┌─ Study material

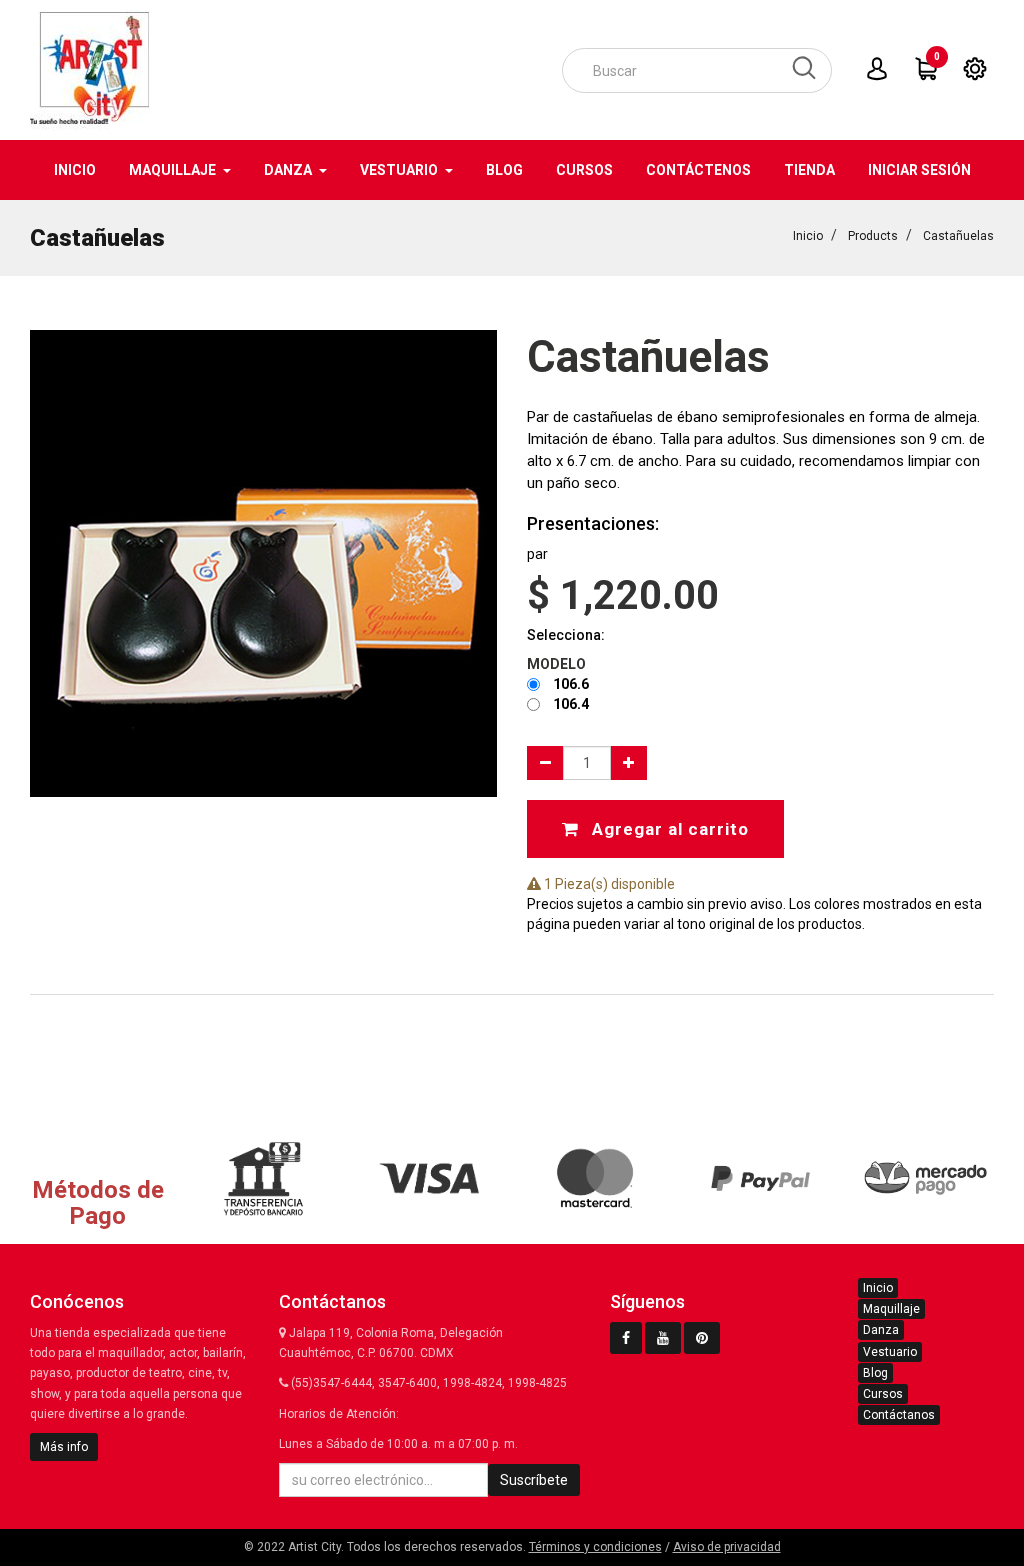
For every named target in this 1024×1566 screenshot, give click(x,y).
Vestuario (890, 1352)
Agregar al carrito (668, 829)
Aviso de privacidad (727, 1547)
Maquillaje (891, 1309)
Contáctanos (899, 1415)
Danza (881, 1330)
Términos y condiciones (595, 1547)
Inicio (808, 236)
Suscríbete (534, 1480)
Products (873, 236)
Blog (875, 1373)
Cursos (883, 1394)
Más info (64, 1447)
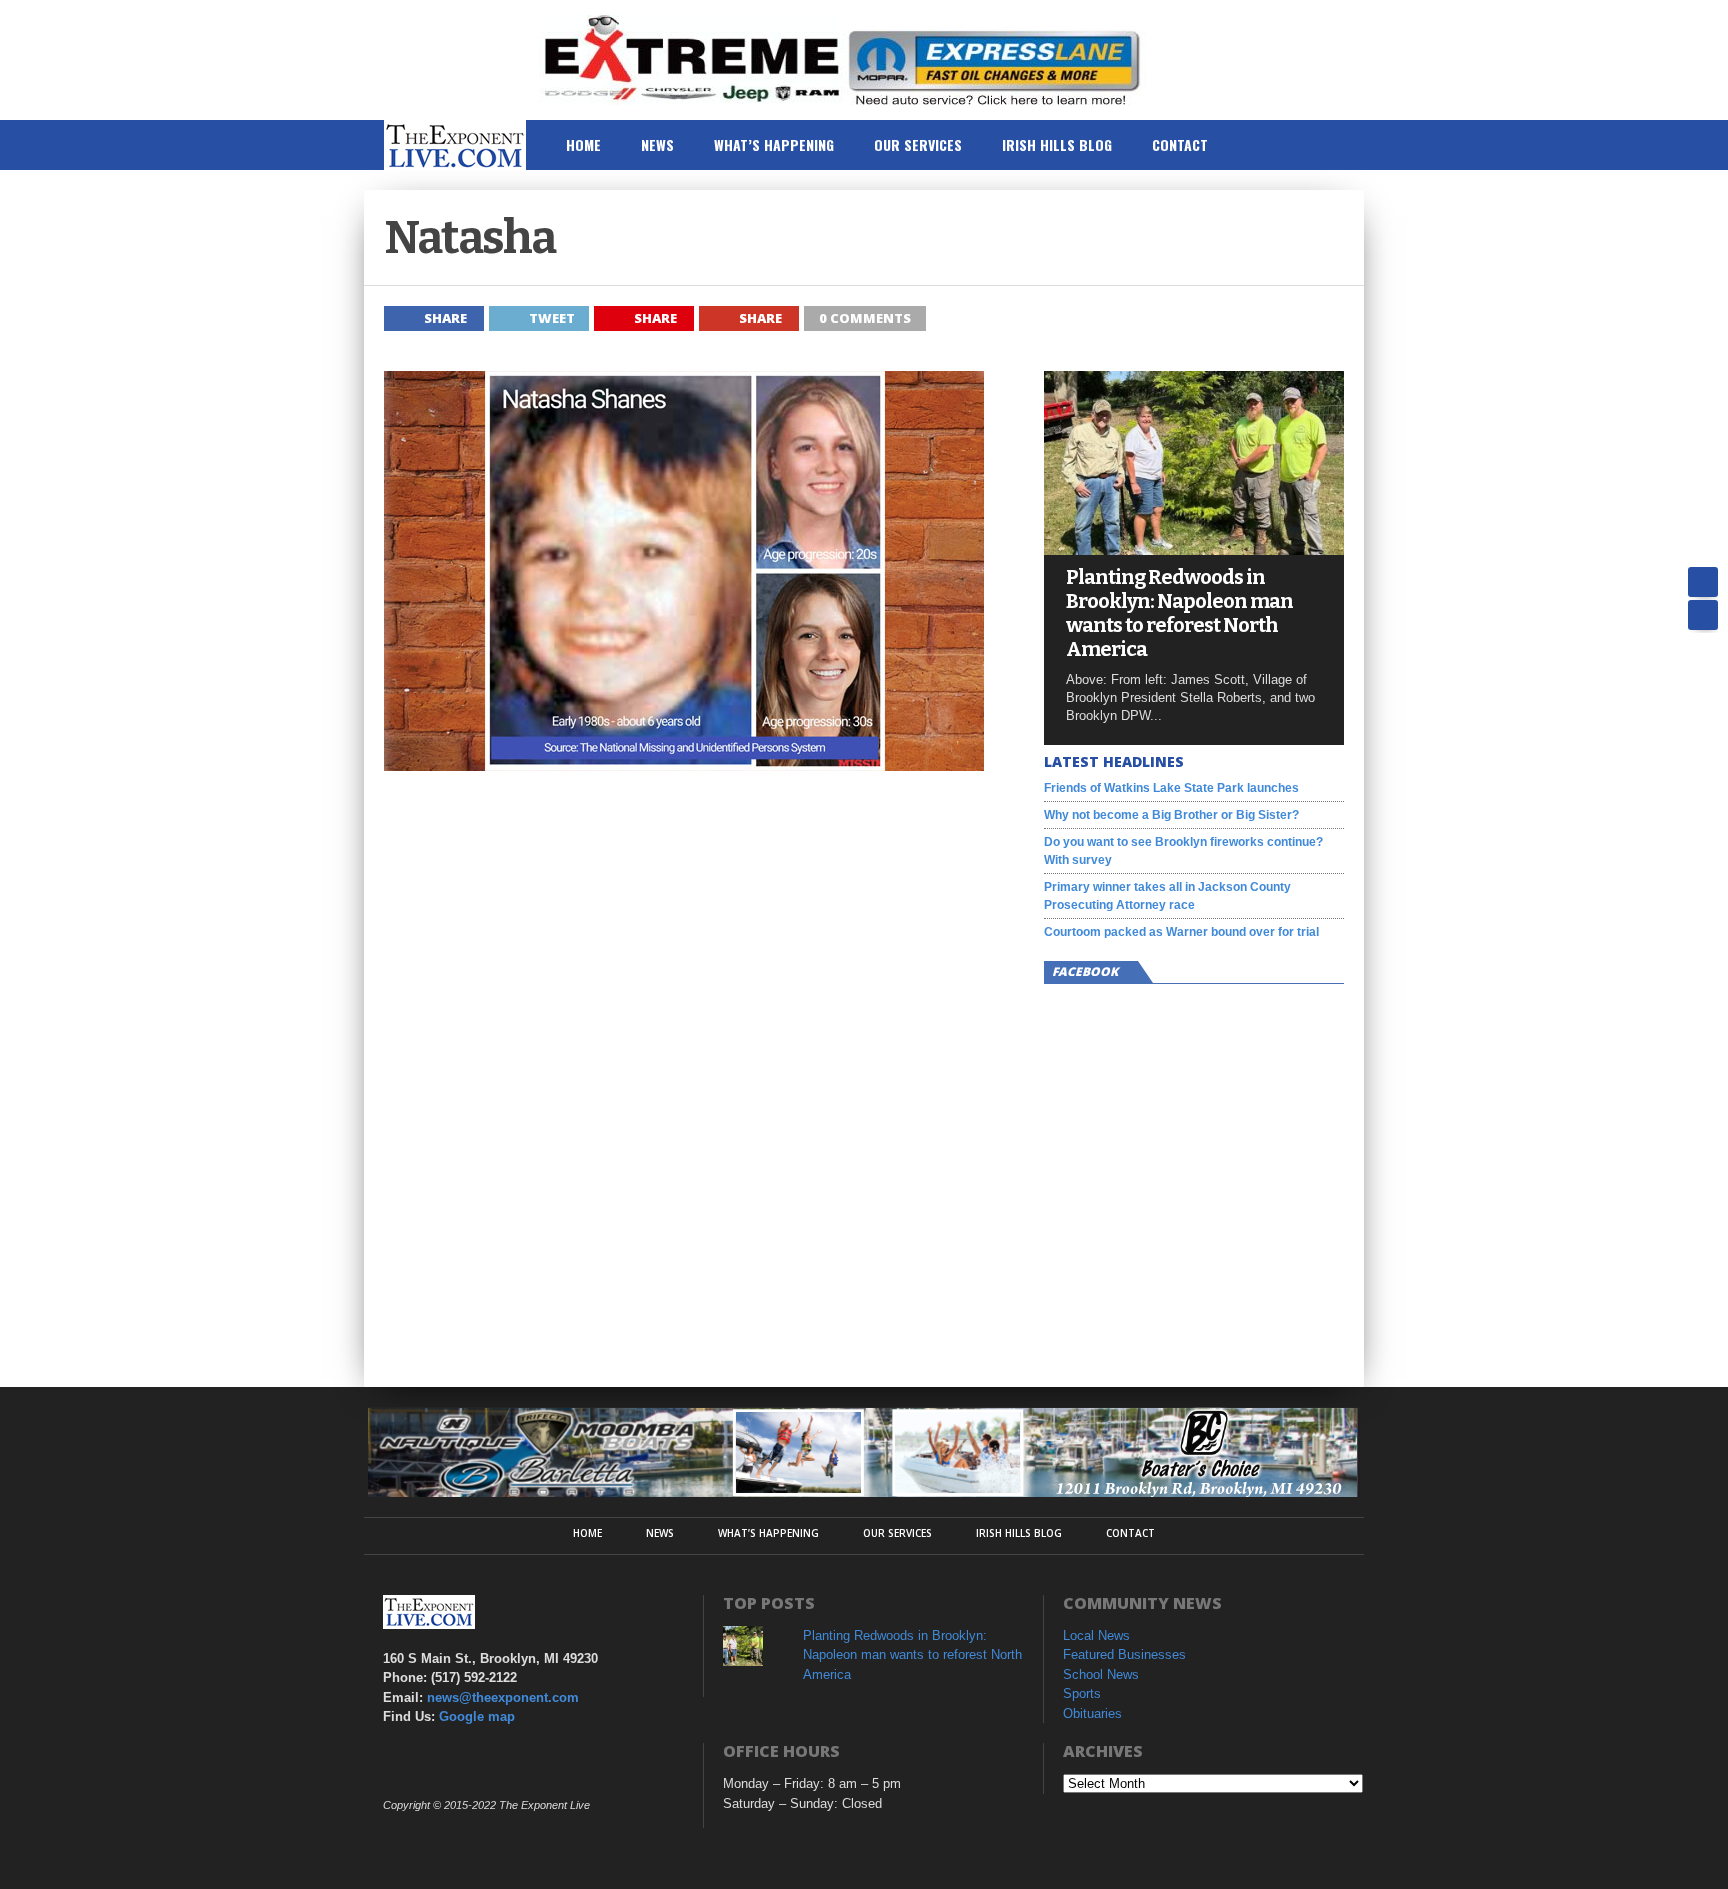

└─

> Description of the task
Reproduce the material exactly; keep pictures out.

> Task answer
For every named target in this 1024×1566 screenshot, give click(x,y).
Vestuario (890, 1352)
Agregar al carrito (668, 829)
Aviso de privacidad (727, 1547)
Maquillaje (891, 1309)
Contáctanos (899, 1415)
Danza (881, 1330)
Términos y condiciones (595, 1547)
Inicio (808, 236)
Suscríbete (534, 1480)
Products (873, 236)
Blog (875, 1373)
Cursos (883, 1394)
Más info (64, 1447)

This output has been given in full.